*Task statement*: All that is wanted is the span of lines from the one with "The width and" to the last line of the data, copied exactly.

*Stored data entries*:
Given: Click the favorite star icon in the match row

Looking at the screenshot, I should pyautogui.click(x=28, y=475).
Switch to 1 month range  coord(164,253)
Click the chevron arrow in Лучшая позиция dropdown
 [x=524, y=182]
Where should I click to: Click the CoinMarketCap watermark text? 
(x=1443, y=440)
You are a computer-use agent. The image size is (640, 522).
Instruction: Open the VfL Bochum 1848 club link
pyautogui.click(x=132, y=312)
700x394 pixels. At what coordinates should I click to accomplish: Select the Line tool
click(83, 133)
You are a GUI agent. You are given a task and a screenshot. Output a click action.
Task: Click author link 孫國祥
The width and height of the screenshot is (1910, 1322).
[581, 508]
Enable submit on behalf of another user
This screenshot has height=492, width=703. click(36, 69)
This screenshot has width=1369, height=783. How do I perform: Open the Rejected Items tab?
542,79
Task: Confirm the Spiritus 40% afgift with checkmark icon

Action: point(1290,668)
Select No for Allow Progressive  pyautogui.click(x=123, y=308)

*Answer to the exercise*:
The width and height of the screenshot is (1910, 1322).
[581, 508]
Enable submit on behalf of another user
This screenshot has height=492, width=703. click(36, 69)
This screenshot has width=1369, height=783. How do I perform: Open the Rejected Items tab?
542,79
Task: Confirm the Spiritus 40% afgift with checkmark icon

Action: point(1290,668)
Select No for Allow Progressive  pyautogui.click(x=123, y=308)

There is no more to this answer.